* Yapılacaklar
• a. Sezon değerlendirmesinde "Sondan başlamak gerekirse, tabii" ile başlayıp "sorunun büyüklüğünü gösteriyor." ile biten kısmı aynen kopyalayın.
• b. Sezon değerlendirmesini iki cümleyle özetleyin.
• c. Sezon değerlendirmesine göre takımın düşmemesindeki en büyük şans neydi?

Sezonun son haftası, az çok yerimiz belli olmuşken sezon değerlendirmesine başlayabiliriz.
Sondan başlamak gerekirse, tabii ki kötü bir sezon oldu. 26 seneden sonra gelen Süper Lig macerasının 3. yılında ilk kez küme düşme tehdidi yaşadık. İlk yarıda topladığımız puanlar, altımızda çok takım olması, diğer maçların skorları bizi düşme potasından uzak tutsa da matematiksel olarak bu tehdidi hissettik. İyi tarından bakalım: Düşmedik! 3 hafta kala tehlikeli bölgenin üstünde kaldık. Fikstür avantajı ve rakiplerimizin dezavantajı buradaki en büyük şansımız oldu. Bu sorunların da tek kaynağı eski/yeni Başkan Murat Sancak'ın yönetim krizi; artan borç ve futbolculara yapılamayan ödemeler nedeniyle kadronun ilk yarı sonunda neredeyse baştan aşağı değişmesiydi. Hala borcun ne olduğunu bilmiyoruz, sorunun büyüklüğüne dair ancak tahmin yürütmek mümkün ama FIFA'dan gelen cezalar sorunun büyüklüğünü gösteriyor.

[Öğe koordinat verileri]
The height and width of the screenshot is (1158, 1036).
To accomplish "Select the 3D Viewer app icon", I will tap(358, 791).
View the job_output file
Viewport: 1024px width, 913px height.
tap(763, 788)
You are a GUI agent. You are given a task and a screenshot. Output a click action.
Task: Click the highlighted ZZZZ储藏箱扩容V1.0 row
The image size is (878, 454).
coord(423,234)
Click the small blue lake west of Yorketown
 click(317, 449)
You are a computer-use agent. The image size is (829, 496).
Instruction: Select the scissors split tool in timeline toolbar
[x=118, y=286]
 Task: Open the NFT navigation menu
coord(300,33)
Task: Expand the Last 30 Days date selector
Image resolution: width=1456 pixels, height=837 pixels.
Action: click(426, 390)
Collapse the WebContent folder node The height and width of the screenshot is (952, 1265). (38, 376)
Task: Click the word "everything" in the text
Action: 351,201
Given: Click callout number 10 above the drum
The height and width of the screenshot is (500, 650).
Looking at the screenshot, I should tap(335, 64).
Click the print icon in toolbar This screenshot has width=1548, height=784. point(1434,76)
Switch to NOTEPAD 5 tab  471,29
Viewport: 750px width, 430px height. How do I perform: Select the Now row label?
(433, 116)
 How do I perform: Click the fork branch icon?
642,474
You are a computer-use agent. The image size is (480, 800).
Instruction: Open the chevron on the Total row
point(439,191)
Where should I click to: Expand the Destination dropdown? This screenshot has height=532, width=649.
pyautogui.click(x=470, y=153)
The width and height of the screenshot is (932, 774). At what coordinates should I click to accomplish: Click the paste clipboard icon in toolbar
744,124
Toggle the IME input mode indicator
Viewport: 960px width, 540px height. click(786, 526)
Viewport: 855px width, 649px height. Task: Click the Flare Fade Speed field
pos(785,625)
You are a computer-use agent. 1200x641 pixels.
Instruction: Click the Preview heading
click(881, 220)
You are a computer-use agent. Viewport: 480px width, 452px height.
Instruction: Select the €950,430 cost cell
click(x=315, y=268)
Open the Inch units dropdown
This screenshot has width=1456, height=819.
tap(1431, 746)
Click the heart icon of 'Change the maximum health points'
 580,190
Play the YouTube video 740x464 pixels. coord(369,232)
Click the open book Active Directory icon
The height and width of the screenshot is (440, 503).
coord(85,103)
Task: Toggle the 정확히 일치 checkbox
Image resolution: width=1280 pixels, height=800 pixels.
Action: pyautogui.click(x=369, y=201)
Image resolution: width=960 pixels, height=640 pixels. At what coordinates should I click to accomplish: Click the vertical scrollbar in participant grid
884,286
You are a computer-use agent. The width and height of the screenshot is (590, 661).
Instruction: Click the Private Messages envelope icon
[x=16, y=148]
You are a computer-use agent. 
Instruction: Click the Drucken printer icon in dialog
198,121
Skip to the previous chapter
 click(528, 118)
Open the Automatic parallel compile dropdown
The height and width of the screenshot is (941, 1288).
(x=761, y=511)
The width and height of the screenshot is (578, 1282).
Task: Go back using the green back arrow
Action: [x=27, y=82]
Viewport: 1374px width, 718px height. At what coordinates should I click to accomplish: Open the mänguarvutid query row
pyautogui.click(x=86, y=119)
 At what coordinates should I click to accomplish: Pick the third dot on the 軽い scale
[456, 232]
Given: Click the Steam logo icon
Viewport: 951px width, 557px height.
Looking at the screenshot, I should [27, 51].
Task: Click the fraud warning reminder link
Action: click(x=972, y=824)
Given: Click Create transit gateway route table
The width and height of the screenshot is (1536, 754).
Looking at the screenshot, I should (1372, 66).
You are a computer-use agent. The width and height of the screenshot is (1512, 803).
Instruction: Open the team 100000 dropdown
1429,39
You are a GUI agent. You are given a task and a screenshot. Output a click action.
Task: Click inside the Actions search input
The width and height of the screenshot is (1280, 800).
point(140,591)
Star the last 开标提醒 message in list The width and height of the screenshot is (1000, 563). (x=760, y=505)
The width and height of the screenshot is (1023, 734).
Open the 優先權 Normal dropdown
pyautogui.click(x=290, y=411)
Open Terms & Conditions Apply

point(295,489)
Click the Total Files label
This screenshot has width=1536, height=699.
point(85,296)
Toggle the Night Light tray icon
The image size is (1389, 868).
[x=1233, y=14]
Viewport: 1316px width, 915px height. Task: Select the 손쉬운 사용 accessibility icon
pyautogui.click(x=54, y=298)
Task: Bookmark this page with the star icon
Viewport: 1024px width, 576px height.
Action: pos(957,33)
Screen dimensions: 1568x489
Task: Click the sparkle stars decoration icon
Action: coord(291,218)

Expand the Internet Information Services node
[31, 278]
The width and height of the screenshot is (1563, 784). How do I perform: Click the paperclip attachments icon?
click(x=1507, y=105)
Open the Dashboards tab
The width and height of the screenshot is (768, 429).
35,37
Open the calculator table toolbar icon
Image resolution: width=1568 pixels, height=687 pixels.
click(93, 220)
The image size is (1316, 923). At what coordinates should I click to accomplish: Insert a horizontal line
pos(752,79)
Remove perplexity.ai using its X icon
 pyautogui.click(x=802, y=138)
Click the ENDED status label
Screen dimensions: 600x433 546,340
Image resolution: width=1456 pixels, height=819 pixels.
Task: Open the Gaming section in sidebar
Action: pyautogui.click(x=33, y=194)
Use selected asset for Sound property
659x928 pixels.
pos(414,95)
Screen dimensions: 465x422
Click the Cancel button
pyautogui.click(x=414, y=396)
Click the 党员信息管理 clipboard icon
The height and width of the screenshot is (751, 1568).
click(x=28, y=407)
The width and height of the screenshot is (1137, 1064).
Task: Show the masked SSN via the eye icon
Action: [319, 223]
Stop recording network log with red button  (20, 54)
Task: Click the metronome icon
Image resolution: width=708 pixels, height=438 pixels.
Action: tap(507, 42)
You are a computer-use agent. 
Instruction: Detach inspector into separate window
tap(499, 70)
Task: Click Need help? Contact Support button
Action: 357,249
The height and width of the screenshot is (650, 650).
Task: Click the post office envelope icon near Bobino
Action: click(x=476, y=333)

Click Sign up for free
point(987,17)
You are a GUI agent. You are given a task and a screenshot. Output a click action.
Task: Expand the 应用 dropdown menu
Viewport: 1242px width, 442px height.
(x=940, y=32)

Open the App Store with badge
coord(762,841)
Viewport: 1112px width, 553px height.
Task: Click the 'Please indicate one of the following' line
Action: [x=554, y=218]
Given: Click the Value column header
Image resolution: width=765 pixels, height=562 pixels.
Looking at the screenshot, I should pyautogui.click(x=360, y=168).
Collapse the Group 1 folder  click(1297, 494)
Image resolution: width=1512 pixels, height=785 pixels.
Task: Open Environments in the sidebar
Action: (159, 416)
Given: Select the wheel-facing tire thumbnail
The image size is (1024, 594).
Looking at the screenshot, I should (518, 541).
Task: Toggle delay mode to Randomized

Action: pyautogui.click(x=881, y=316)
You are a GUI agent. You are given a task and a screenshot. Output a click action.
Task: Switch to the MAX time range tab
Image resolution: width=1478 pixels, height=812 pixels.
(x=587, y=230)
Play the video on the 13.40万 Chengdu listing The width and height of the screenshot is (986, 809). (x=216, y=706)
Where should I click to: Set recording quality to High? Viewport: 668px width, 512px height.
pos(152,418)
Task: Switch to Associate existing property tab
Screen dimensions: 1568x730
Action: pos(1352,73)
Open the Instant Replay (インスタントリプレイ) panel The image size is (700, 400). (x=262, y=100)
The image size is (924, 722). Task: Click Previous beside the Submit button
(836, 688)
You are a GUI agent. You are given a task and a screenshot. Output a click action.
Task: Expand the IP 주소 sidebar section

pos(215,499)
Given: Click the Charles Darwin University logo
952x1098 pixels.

* Görev Bazında Yanıtlar
• a.
Sondan başlamak gerekirse, tabii ki kötü bir sezon oldu. 26 seneden sonra gelen Süper Lig macerasının 3. yılında ilk kez küme düşme tehdidi yaşadık. İlk yarıda topladığımız puanlar, altımızda çok takım olması, diğer maçların skorları bizi düşme potasından uzak tutsa da matematiksel olarak bu tehdidi hissettik. İyi tarından bakalım: Düşmedik! 3 hafta kala tehlikeli bölgenin üstünde kaldık. Fikstür avantajı ve rakiplerimizin dezavantajı buradaki en büyük şansımız oldu. Bu sorunların da tek kaynağı eski/yeni Başkan Murat Sancak'ın yönetim krizi; artan borç ve futbolculara yapılamayan ödemeler nedeniyle kadronun ilk yarı sonunda neredeyse baştan aşağı değişmesiydi. Hala borcun ne olduğunu bilmiyoruz, sorunun büyüklüğüne dair ancak tahmin yürütmek mümkün ama FIFA'dan gelen cezalar sorunun büyüklüğünü gösteriyor.

• b. Takım, 26 yıl sonra başlayan Süper Lig macerasının 3. yılında ilk kez küme düşme tehdidi yaşadığı kötü bir sezon geçirdi, ancak 3 hafta kala tehlikeli bölgenin üstünde kalarak düşmedi. Sorunların tek kaynağı eski/yeni Başkan Murat Sancak'ın yönetim krizi ve artan borç ile futbolculara yapılamayan ödemeler yüzünden kadronun ilk yarı sonunda neredeyse baştan aşağı değişmesiydi.

• c. Fikstür avantajı ve rakiplerin dezavantajı.